Ketorolac entrapped in polymeric micelles: preparation, characterisation and ocular anti-inflammatory studies

Abstract

Polymeric micelles made of copolymer of N-isopropylacrylamide (NIPAAM), vinyl pyrrolidone (VP) and acrylic acid (AA) having cross-linkage with N,N'-methylene bis-acrylamide (MBA) were used as host carrier in which up to 30%w/w ketorolac (free acid) was entrapped to make the formulation. The lyophilised powder was used for physical characterisation. The drug entrapment was found to be about 80% and the formulation was stable for 8-10 days at room temperature. The smaller the amount of ketorolac dissolved into the micelles, the longer was the formulation shelf life. The size of the particles as measured by dynamic light scattering was found to be around 35 nm diameter at 25 degrees C. TEM picture showed spherical particles. The structure of the polymer and its morphology were characterised by FTIR, NMR and XRD measurements.
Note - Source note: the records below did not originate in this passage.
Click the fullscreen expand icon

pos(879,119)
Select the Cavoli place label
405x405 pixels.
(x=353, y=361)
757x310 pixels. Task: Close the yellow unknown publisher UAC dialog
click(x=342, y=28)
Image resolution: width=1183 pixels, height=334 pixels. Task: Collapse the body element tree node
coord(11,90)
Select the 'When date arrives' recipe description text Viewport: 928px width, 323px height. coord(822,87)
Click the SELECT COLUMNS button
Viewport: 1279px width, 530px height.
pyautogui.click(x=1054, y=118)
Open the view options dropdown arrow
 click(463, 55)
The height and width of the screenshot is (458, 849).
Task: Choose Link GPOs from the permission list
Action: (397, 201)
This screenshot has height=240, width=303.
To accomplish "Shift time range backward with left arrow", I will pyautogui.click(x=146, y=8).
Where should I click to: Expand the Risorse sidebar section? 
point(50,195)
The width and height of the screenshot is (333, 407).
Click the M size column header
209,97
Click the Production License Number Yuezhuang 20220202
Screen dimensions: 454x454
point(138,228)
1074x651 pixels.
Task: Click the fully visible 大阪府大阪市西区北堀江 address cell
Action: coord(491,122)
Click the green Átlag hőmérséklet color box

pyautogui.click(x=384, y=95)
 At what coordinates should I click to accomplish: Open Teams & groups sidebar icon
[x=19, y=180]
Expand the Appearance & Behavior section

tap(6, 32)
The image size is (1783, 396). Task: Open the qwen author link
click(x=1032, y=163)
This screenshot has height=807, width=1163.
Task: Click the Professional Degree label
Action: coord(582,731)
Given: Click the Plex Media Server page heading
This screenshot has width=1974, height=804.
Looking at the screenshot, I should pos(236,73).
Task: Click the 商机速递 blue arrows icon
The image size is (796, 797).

IR data indicated weak interaction between polymer and ketorolac in the encapsulated system. NMR spectra indicated rigid polymer backbone with intermittent iso-propyl group in the chain. XRD spectra showed significant loss of crystallinity of the drug while being entrapped in the polymeric micelles. The release of drug in aqueous buffer (pH 7.2) from the polymeric micelles at 25 degrees C were 20 and 60% after 2 and 8 h respectively and is temperature and pH dependent. In vitro corneal permeation studies through excised rabbit cornea indicated two fold increase in ocular availability with no corneal damage compared to an aqueous suspension containing same amount of drug as in nanoparticles. The formulation showed significant inhibition of lid closure up to 3 h and PMN migration up to 5 h compared to the suspension containing non-entrapped drug, which did not show any significant effect.